Decide whether each statement agrees with the Maclaurin series examples below, and for each give yes or no along with the deciding words of the text quoted exactly. 1. The coefficients for cos x are found with the Derivative-Coefficient Identity. 2. The series for cos x is reached by studying a pattern. 3. The sin x example builds its series from the Maclaurin series of e^x.

- Given text -
/---

Examples

Maclaurin series of e to the x

What is the Maclaurin series of $f(x)=e^x$?

Solution

Using ${\displaystyle \frac{d}{dx}{e}^x=e^x}$ repeatedly, we see that $f^{(n)}(x)=e^x$ for all $n$.

So $f^{(n)}(0)=e^0=1$ for all $n$. Therefore $a_n={\displaystyle \frac{1}{n!}}$ for all $n$ by the Derivative-Coefficient Identity:

$$e^x=1+\frac{x}{1!}+\frac{x^2}{2!}+\frac{x^3}{3!}+\cdots =\sum _{n=0}^{\infty }\frac{x^n}{n!}$$

Maclaurin series of cos x

Find the Maclaurin series representation of $\cos x$.

Solution

Use the Derivative-Coefficient Identity to solve for the coefficients:

$$a_n=\frac{f^{(n)}(0)}{n!}$$

$n$	$f^{(n)}(x)$	$f^{(n)}(0)$	$a_n$
0	$\cos x$	$1$	$1$
1	$-\sin x$	$0$	$0$
2	$-\cos x$	$-1$	$-1/2$
3	$\sin x$	$0$	$0$
4	$\cos x$	$1$	$1/24$
5	$-\sin x$	$0$	$0$
$⋮$	$⋮$	$⋮$	$⋮$

By studying this pattern, we find the series:

$$\cos x=1-\frac{x^2}{2!}+\frac{x^4}{4!}-\frac{x^6}{6!}+\cdots =\sum _{n=0}^{\infty }{(-1)}^n\frac{x^{2n}}{(2n)!}$$

Maclaurin series from other Maclaurin series

(a) Find the Maclaurin series of $\sin x$ using the Maclaurin series of $\cos x$.

\---

- Material supplied -
/---

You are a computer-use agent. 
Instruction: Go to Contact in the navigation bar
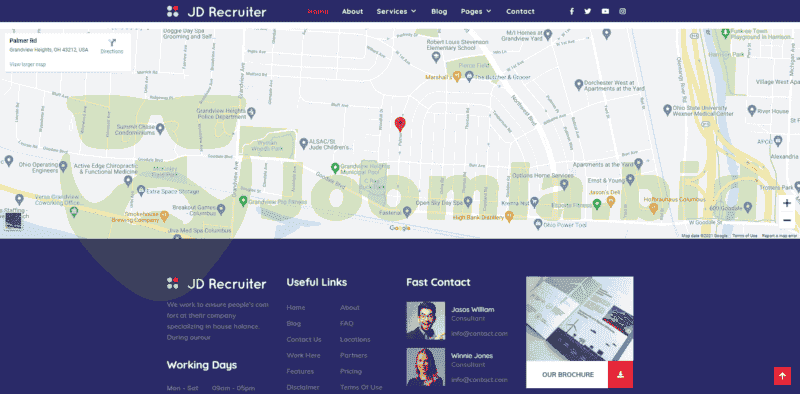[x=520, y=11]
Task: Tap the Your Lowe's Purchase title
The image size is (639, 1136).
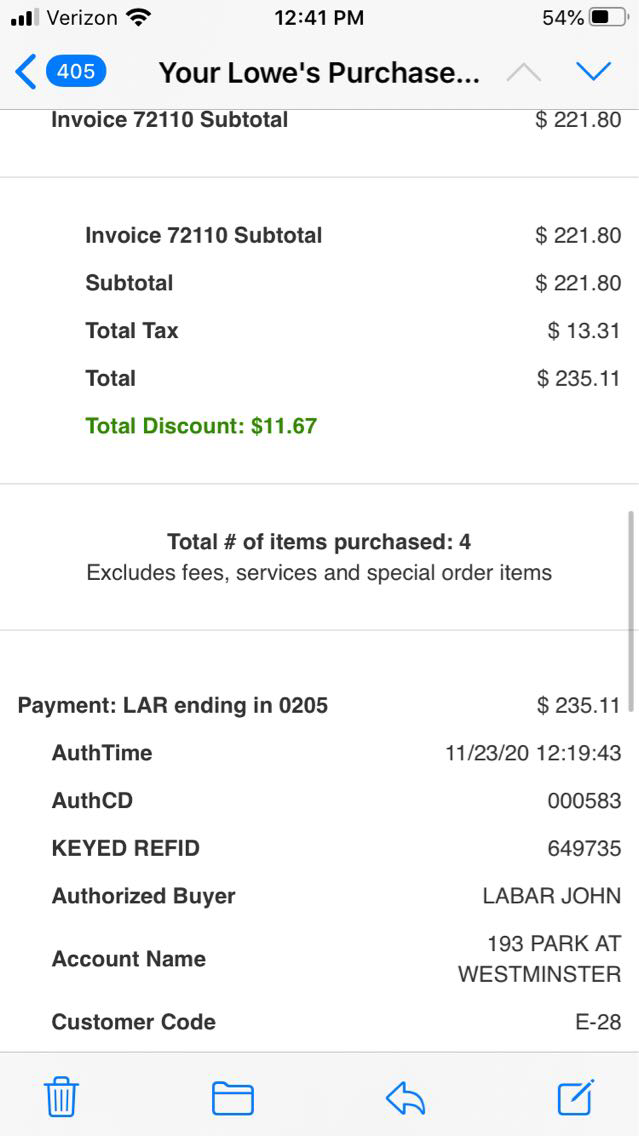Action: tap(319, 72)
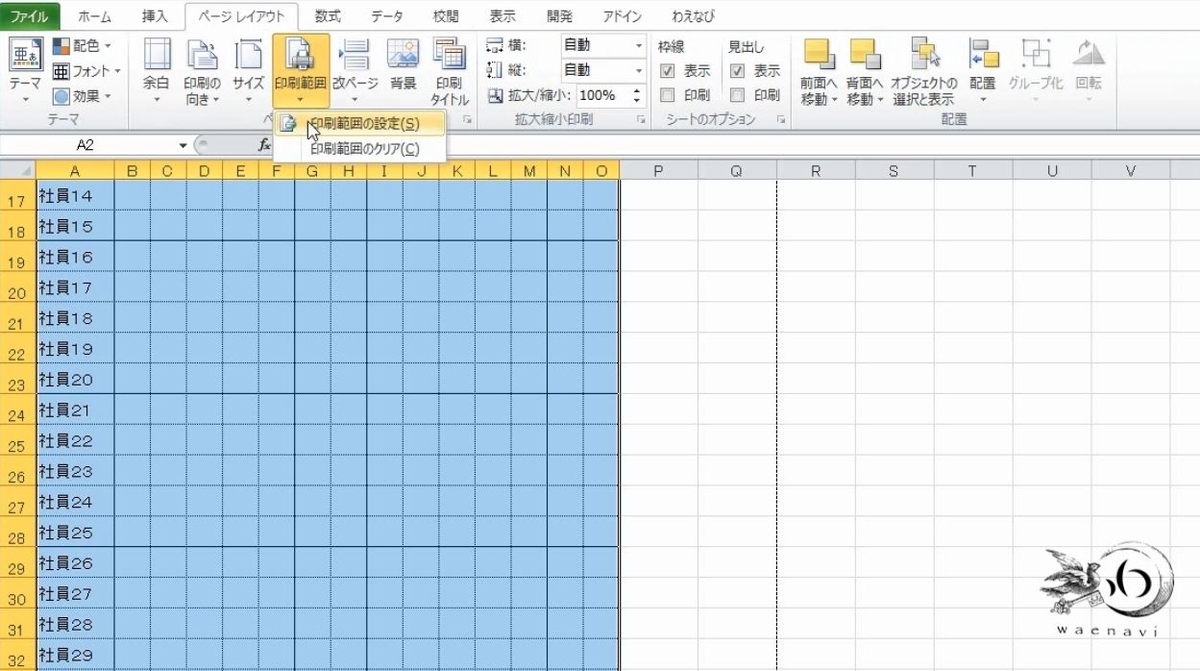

\---

- Exercise response -
1. Yes: "Use the Derivative-Coefficient Identity to solve for the coefficients"
2. Yes: "By studying this pattern, we find the series"
3. No: "Find the Maclaurin series of $\sin x$ using the Maclaurin series of $\cos x$."